To the prep-schooler, the working class was cheap because they were racist, or apartheid, and the preppy was trying to remedy this through activism. Rarely mentioned was that daddy was a major landlord, a college president or ambassador to Chad, or that they planned to go off to jobs in finance, law, or politics as soon as they were done rallying against class, racism, and the system. I imagine that their radical politics was partially sincere, but partially a social tool to keep the unwashed bourgeois at arm’s length. The best answer, I thought then, and now, is in grammar: we are not stingy racists, just being frugal.
The sexist label of today seems similar to the racist label of those days: partly sincere, partly a social tool built on fear, and the answer too, I think is grammar. Most people see no problem with a name change (just file the paperwork), or with a change in driver’s license sex indicator (who knows or cares?). The problem comes in with the loudly gender fluid: those who’re male today and female tomorrow and want to be respected for it. Are they a legitimate 3rd gender, or an over-pampered minority with no good claim to victimhood or anything else.
In this, and all such cases, I think it pays to respond to the legitimate complainant first and see if that answers all. One popular option is to use the words “they” or “them” when male or female labels don’t fit. Thus: “I gave my homework to them,” even though only one person received it. This is bad in my mind as it solves one problem but creates at least two others. It’s confusing to call one person many, and gives that person’s opinion extra weight. “They voted yea”, implies many people, not just one. Most Americans cringe when the queen of England says, “We request…” The queen gives her request extra weight by speaking in the plural. Similarly, “L’État, c’est moi.”
More republican would be to avoid all pronouns and use the person’s name, e.g. “I gave it to Dennis”. But this can be awkward if the name is long (Hermione) or repetitively used, or if the person’s name is in flux too. What to do with someone who’s Ernestine to some, Dr. Peters to others (and Ernest in the country). Once a person settles on a single gender the grammatical problem pretty well resolves: good manners suggest one use the pronoun “him” for one who dresses male and calls himself Alphonse, not Alice.

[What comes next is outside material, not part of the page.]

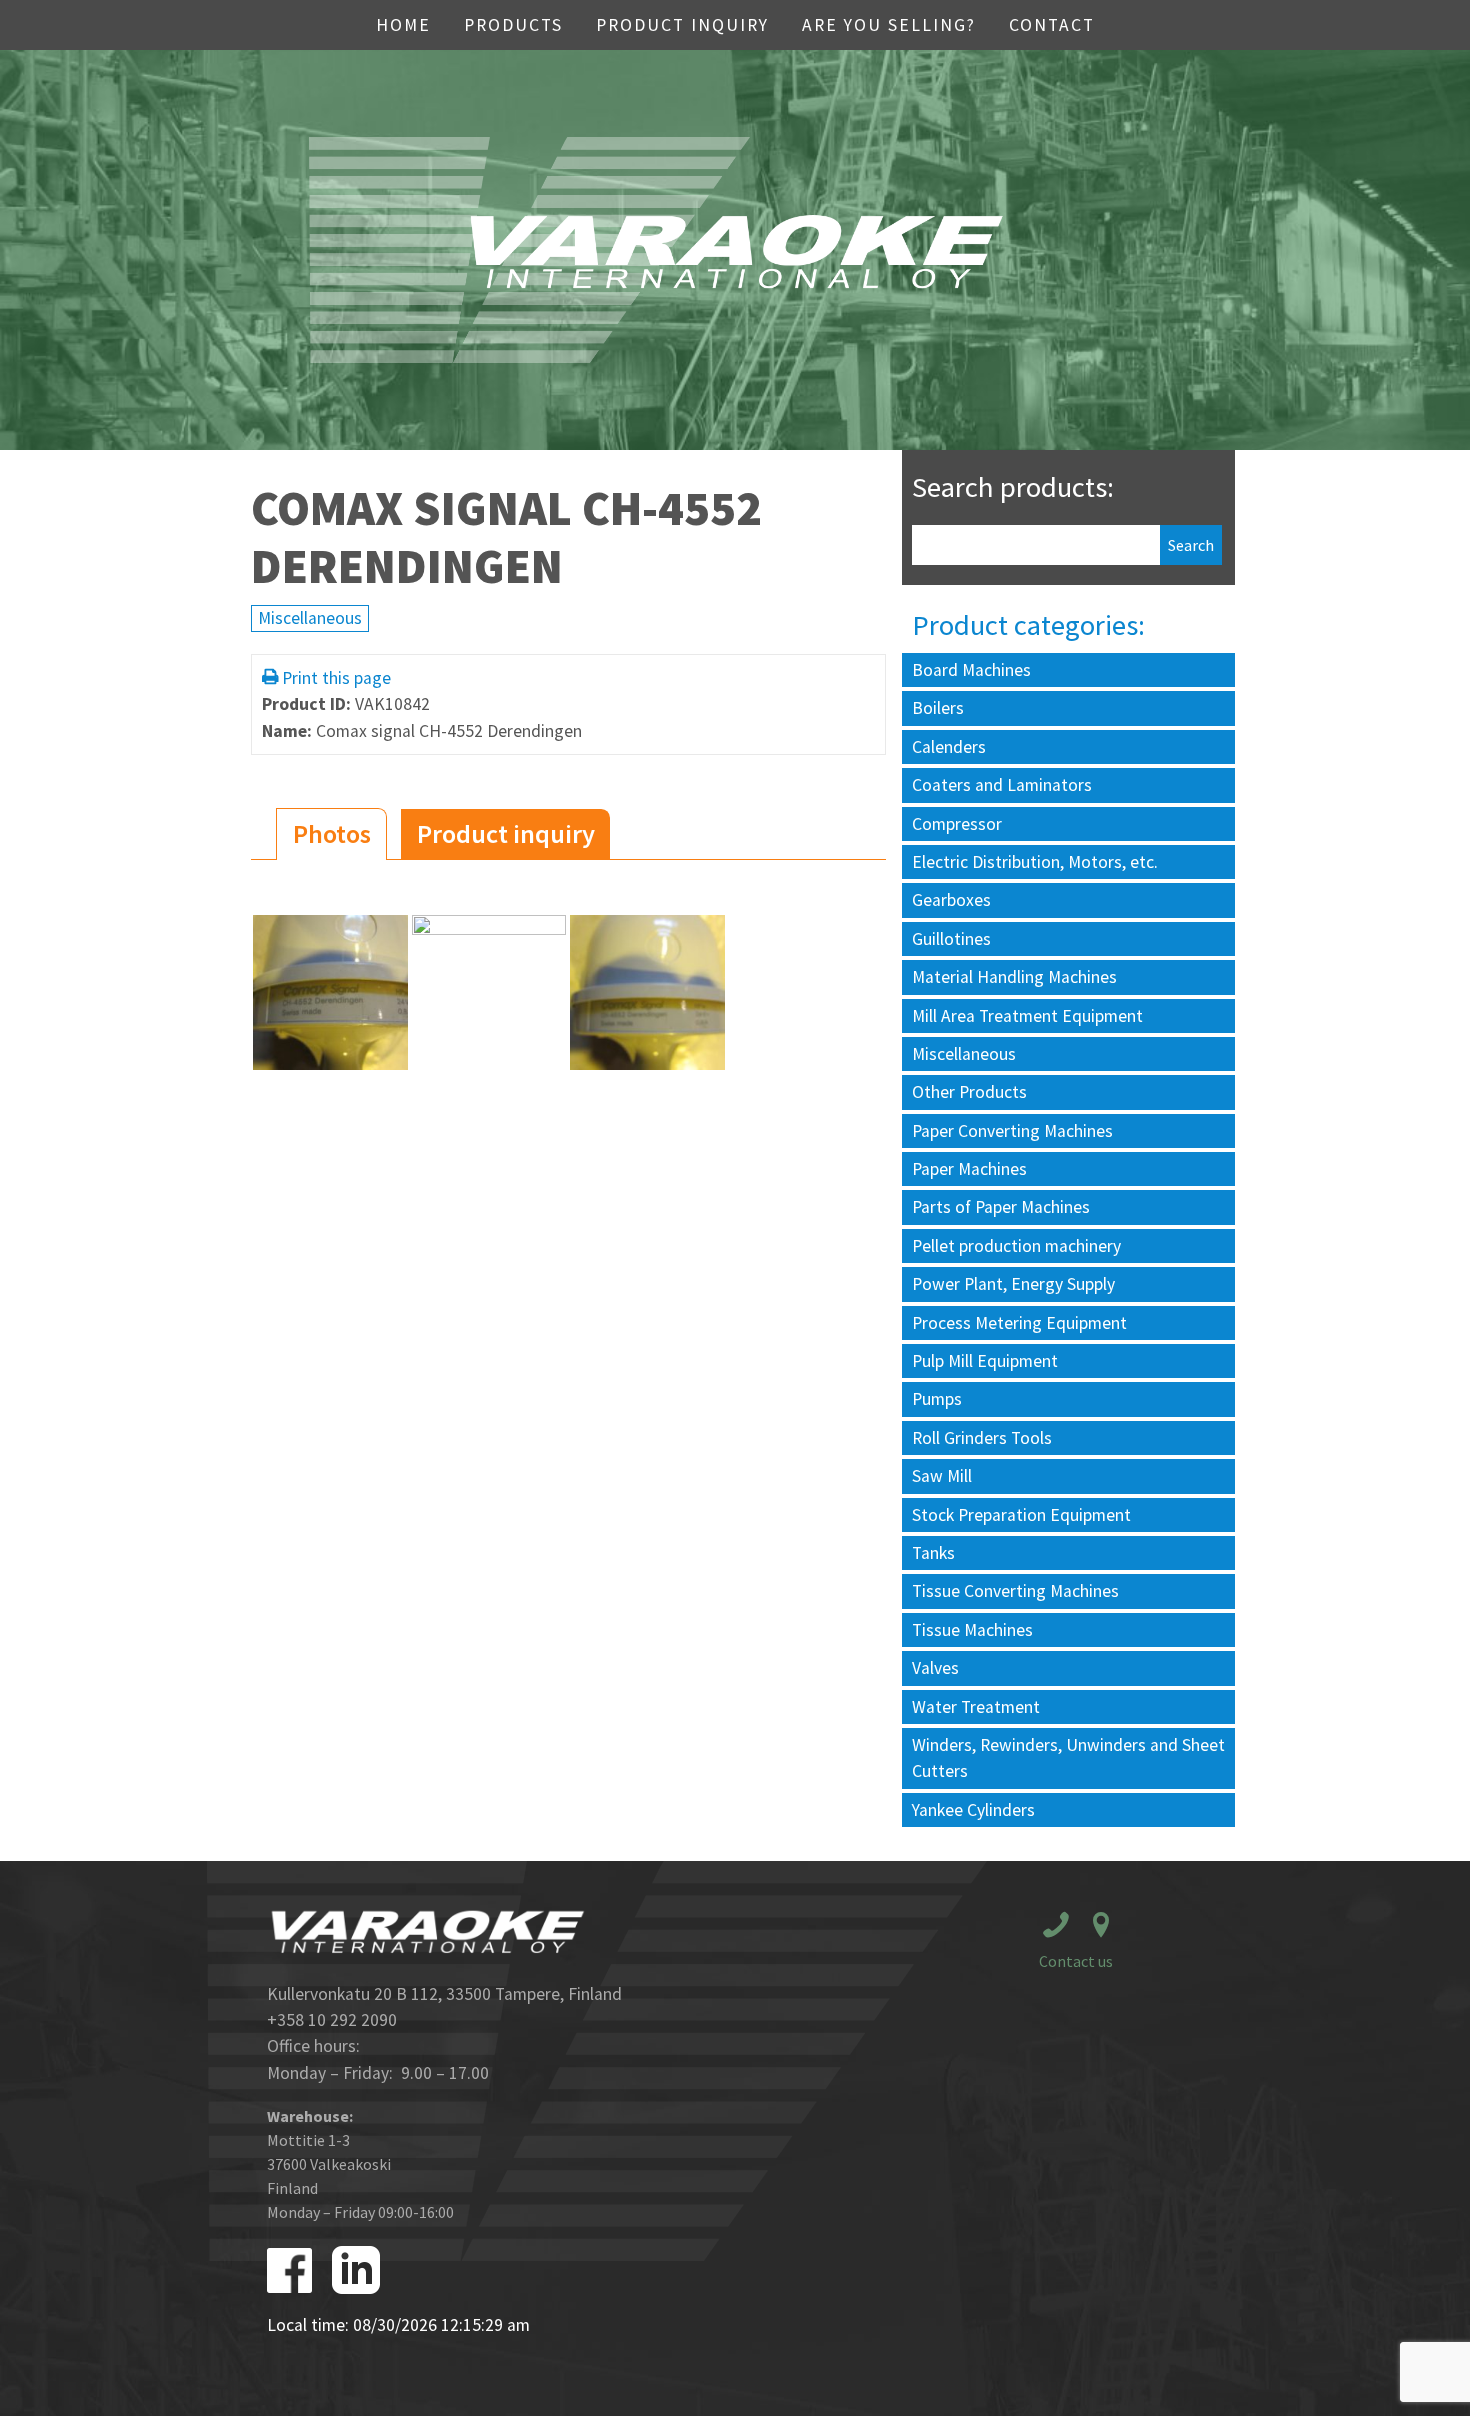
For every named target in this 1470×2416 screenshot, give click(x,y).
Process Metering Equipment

There is thus a need for a good singular pronoun for the gender-fluid, and the socialists have one ready: call all people “comrade,” a word specifically chosen to be gender neutral. It further implied political solidarity and economic unity. This is fine, for some, but uncomfortable for a capitalist. Another option, one Karl Marx himself used, is “citizen.” But this word carries its own baggage from revolutionary France. Instead, I suggest “yer mate” for him/her and “matey” for he/she. Both are based on pirate lingo. Thus, ‘Matey looks t’ be drunk’. or ‘Give yer homework over to yer mate.’ It’s’s strange, but works. Give it a try on “talk like a pirate day,” September 16 every year.
It’s now to be asked, have we addressed the broader problem of those who see any gender identification as an injustice of the capitalist, repressive system? I answer, does it matter? I suspect these folks are unhappy with themselves, and will never be otherwise, but that’s just a suspicion. Even unhappy folks do good, and sometimes it’s when they try to do bad. Here’s a poem “International Women’s Day” (1920) by–Alexandra Kollontai (1920).
Down with the world of Property and the Power of Capital! Away with Inequality, Lack of Rights and the Oppression of Women – The Legacy of the Bourgeois World! Forward To the International Unity of Working Women and Male. Workers in the Struggle for the Dictatorship of the Proletariat: The Proletariat of Both Sexes!
Ms Kollontai was a main founder of Women’s day, and this is/ was a good thing. She was also a daughter of privilege and a fan of Stalin’s brand of social engineering: the sort that hung engineers from the lamp-posts as a warning to anti-proletarians. She was Soviet ambassador to Sweden, and as ambassador, kept Sweden from helping Poland or Finland when Stalin and Hitler joined forces to simultaneously invade those countries and murder the population. She did her good and bad together as one package. I find that the world is crazy this was, and so are the people who do things. You just have to try to take the good with the bad, and laugh if you can. Matey here owes as much to yer mate.
Robert E. Buxbaum, March 30-31, 2015.